Representante da República nos Açores diz que cargo é solução mais "descentralizadora"

Representante da República nos Açores diz que cargo é solução mais "descentralizadora"

 

Lusa / AO online   Regional   10 de Jun de 2015, 21:27

O representante da República para os Açores, Pedro Catarino, considerou hoje que a extinção do cargo que ocupa poderia traduzir-se numa transferência de poderes para Lisboa, sendo uma solução menos "descentralizadora e autonomista".

 

"Mesmo no que respeita ao estatuto do representante da República - digo-o com total desprendimento pessoal - , estou firmemente convicto de que a existência desta figura constitucional representa uma solução mais descentralizadora e autonomista do que a sua própria extinção, uma vez que esta acarretaria inevitavelmente - no quadro de um Estado de Direito democrático - a transferência para Lisboa dos respetivos poderes", salientou.

Pedro Catarino falava nas cerimónias do Dia de Portugal, no Solar da Madre de Deus, em Angra do Heroísmo, em que condecorou o escritor açoriano João de Melo e o Seminário Episcopal de Angra do Heroísmo.

As declarações de Pedro Catarino surgem depois de, nas últimas semanas, diversas personalidades nos Açores terem defendido a extinção do cargo de representante da República, entre elas, o presidente do Governo Regional, Vasco Cordeiro, e o líder do PSD açoriano, Duarte Freitas.

Para Pedro Catarino, se o cargo fosse extinto, as suas competências, "em vez de exercidas localmente, numa relação de proximidade com a realidade insular, passariam a ser exercidas à distância, nos gabinetes dos órgãos de soberania, tendo como único respaldo os critérios jurídicos fornecidos pelas respetivas assessorias".

O representante da República para os Açores defendeu a "legitimidade democrática" do poder de veto político de que dispõe, mas salientou que "sempre foi, historicamente, usado com extrema parcimónia".
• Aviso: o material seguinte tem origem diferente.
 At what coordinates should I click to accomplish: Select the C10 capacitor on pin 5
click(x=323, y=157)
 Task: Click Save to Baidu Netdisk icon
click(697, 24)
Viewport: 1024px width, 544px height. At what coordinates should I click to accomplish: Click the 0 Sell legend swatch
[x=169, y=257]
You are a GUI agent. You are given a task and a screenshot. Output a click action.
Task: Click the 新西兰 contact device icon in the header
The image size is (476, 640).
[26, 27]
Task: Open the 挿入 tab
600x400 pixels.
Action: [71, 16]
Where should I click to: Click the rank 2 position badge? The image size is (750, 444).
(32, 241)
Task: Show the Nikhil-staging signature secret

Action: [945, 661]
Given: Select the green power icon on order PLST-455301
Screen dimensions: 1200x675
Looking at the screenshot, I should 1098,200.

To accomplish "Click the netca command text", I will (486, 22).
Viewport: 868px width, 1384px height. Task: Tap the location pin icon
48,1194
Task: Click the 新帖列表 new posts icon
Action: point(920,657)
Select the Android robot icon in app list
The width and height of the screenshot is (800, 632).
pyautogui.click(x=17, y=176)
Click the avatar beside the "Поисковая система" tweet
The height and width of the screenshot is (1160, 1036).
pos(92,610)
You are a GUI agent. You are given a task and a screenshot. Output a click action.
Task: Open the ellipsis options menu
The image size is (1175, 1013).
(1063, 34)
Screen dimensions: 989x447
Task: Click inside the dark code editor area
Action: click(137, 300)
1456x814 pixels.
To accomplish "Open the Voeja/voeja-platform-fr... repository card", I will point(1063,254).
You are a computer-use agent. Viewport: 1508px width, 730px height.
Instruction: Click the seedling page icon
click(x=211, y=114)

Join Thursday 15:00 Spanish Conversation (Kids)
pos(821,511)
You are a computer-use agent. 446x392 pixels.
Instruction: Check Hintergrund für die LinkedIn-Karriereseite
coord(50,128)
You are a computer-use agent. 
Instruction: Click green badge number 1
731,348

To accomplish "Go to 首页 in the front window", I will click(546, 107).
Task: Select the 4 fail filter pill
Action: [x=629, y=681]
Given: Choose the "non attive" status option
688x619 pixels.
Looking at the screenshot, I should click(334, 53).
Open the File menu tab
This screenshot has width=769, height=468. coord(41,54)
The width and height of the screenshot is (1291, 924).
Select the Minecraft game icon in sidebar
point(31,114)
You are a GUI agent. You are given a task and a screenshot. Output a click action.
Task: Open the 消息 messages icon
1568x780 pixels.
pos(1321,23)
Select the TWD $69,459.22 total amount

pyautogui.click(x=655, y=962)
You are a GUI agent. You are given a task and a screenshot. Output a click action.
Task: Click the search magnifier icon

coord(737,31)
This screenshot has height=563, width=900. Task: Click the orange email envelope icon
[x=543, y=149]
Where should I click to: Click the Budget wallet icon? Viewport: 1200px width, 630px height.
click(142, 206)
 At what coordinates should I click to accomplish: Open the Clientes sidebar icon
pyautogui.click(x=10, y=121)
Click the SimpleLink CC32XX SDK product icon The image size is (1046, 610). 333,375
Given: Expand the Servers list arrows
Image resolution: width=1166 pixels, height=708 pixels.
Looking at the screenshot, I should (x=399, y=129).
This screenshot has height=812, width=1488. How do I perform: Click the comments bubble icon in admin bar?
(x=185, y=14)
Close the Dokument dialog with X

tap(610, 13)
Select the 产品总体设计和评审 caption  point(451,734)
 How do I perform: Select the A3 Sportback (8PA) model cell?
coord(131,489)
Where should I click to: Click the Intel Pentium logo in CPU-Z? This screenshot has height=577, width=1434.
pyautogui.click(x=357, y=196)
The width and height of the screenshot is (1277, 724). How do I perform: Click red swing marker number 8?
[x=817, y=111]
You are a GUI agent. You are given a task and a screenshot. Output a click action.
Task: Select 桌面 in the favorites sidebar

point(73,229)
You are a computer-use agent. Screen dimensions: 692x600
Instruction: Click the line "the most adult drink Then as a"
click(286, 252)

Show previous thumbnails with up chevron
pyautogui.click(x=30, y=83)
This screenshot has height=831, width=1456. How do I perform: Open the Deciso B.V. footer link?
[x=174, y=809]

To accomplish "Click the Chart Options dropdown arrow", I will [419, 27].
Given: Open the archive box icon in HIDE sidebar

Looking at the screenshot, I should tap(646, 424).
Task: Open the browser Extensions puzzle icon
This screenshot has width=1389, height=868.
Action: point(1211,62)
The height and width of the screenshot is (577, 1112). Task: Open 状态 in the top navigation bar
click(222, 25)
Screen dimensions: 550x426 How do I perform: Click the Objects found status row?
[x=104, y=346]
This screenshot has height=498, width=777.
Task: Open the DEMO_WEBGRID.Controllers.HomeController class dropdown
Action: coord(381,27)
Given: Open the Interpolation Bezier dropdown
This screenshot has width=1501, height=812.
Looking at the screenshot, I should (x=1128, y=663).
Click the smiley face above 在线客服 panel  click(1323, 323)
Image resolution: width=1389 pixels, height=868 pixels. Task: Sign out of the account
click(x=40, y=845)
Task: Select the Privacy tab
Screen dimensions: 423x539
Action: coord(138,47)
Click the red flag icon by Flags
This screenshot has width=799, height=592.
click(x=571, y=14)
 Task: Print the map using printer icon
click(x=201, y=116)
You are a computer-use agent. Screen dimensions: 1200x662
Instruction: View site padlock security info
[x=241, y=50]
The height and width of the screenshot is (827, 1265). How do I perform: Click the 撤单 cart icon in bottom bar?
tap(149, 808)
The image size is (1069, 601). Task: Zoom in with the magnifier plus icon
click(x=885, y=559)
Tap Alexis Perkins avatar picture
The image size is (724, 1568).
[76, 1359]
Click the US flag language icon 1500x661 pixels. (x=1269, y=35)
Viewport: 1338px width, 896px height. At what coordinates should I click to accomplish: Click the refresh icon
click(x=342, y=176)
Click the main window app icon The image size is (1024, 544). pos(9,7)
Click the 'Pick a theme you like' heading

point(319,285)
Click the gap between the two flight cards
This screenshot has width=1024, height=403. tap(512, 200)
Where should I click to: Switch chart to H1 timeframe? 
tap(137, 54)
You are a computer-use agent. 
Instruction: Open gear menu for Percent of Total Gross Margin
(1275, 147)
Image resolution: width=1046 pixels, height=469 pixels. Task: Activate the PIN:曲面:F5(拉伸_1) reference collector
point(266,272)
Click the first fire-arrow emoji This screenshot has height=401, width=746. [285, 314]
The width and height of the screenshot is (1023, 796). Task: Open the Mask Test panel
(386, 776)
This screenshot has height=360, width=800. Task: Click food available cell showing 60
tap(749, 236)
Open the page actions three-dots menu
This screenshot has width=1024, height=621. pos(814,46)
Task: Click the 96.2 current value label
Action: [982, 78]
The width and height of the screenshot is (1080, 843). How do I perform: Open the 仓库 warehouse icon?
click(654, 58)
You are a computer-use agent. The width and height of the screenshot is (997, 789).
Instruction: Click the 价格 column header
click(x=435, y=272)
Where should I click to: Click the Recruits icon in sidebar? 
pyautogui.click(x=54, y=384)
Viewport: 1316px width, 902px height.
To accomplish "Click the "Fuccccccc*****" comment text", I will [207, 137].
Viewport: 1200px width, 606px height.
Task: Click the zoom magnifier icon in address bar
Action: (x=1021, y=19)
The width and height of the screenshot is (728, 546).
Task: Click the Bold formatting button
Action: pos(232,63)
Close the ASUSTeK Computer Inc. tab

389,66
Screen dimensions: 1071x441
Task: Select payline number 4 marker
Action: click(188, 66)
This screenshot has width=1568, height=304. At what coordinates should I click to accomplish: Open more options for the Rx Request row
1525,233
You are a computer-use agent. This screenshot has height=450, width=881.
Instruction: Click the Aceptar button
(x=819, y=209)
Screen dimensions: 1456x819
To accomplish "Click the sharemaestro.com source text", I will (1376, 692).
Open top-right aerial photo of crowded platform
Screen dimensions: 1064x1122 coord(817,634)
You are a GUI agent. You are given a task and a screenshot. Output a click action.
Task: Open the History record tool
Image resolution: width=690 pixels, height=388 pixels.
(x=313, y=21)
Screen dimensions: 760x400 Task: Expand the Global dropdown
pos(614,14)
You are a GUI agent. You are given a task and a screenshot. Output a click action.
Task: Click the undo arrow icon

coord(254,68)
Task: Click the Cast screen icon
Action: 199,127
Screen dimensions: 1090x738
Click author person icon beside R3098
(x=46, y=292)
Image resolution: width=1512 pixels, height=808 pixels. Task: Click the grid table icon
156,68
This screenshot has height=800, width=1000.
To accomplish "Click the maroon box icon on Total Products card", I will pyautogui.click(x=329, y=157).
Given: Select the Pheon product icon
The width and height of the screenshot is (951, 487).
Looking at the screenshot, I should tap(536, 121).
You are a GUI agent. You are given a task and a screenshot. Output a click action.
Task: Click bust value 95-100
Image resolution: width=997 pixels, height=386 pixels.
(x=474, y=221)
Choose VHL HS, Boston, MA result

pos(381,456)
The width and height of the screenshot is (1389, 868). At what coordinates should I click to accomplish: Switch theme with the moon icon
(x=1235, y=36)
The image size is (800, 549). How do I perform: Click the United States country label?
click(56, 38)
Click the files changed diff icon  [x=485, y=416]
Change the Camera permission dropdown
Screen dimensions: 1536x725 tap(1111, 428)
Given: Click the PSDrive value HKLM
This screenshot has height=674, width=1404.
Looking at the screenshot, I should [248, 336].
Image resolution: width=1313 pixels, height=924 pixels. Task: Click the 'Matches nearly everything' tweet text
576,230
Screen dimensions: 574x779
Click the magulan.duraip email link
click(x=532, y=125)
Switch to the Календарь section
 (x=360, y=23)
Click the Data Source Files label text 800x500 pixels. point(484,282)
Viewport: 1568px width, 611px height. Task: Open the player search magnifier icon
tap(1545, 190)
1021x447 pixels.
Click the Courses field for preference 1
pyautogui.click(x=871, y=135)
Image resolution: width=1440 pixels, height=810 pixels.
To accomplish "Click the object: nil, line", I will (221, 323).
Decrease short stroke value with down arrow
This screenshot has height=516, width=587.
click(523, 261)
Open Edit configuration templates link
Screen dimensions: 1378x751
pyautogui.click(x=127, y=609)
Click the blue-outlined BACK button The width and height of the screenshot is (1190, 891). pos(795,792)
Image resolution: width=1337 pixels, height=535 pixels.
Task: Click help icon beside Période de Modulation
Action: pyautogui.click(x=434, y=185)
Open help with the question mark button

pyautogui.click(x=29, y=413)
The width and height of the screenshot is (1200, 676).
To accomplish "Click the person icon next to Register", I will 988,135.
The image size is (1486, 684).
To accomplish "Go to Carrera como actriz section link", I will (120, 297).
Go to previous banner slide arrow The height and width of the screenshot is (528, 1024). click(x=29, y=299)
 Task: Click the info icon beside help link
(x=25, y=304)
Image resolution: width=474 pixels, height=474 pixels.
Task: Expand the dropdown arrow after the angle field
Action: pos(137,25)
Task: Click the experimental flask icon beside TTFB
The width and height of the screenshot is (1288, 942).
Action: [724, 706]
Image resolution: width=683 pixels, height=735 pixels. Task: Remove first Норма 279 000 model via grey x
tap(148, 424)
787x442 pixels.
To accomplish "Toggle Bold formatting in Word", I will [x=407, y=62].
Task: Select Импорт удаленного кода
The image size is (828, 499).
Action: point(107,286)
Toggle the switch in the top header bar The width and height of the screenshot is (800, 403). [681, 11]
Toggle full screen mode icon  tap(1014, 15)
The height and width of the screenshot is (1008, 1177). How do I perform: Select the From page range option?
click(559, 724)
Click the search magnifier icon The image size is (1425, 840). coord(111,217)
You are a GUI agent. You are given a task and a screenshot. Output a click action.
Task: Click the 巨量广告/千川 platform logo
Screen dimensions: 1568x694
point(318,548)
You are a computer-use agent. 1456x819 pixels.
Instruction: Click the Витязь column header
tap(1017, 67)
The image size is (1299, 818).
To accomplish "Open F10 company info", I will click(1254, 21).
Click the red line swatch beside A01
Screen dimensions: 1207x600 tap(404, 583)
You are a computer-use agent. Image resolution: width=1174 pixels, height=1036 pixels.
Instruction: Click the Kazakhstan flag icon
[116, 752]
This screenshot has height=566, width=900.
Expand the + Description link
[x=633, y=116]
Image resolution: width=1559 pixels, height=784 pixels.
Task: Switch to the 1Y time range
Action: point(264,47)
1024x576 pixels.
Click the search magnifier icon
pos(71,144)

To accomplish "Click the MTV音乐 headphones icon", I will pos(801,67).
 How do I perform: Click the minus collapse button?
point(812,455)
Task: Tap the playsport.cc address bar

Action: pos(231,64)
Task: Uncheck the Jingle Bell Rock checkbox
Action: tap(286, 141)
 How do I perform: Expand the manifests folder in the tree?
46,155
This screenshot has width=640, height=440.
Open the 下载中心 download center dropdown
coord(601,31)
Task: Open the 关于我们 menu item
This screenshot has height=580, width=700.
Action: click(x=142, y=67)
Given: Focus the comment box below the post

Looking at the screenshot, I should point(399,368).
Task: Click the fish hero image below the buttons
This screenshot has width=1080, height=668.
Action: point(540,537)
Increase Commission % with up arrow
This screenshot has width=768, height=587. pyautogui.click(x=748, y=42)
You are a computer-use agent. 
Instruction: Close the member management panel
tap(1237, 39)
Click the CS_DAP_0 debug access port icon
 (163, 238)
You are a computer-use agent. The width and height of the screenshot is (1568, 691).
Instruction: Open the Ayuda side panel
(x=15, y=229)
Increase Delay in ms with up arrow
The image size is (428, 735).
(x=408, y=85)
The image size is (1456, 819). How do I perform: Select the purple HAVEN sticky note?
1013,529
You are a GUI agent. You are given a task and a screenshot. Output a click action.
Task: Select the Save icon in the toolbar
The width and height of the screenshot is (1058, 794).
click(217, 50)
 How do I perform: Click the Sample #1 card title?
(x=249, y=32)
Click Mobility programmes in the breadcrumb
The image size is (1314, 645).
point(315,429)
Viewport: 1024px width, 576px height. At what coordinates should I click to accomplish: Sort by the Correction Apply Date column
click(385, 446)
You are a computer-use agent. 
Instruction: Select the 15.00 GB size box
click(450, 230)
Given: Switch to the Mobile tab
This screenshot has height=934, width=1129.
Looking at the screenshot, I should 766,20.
"A demonstração de que, no quadro autonómico, ele pode ser útil e usado de forma construtiva está no facto de a Assembleia Legislativa da Região ter vindo a acolher, em regra, as observações feitas pelo representante da República na fundamentação dos escassos vetos que proferiu", frisou.

Pedro Catarino lembrou que o Governo Regional responde politicamente "apenas perante a Assembleia Legislativa" e não perante o representante da República.

Sem excluir "a possibilidade de um aprofundamento do processo de autonomia regional", considerou "não existe hoje nenhum bloqueio constitucional ou estatutário que impeça os órgãos de governo próprio [da região autónoma] de promover adequadamente, no dia-a-dia, o desenvolvimento económico-social da região, satisfazendo as necessidades coletivas e melhorando a qualidade de vida das pessoas que nela vivem".

O representante da República para os Açores deixou, por outro lado, um apelo à aposta na formação dos jovens açorianos numa cultura de empreendedorismo, considerando que eles podem ser "agentes de uma mudança de paradigma do modelo de desenvolvimento económico-social" da região.

"Os jovens serão seguramente capazes de 'pensar fora da caixa', criando novos negócios, descobrindo nichos de mercado, pondo de pé projetos inovadores na área da economia do mar, da economia ambiental ou da economia digital", frisou.

Este ano, foi agraciado nos Açores o escritor João de Melo, natural de São Miguel, cuja obra, que inclui "Gente Feliz com Lágrimas", já foi traduzida em mais de uma dezena de línguas.

Também foi agraciado o Seminário Episcopal de Angra do Heroísmo, que já completou 150 anos e desempenhou um papel importante não só na formação de sacerdotes, como na educação de um modo geral.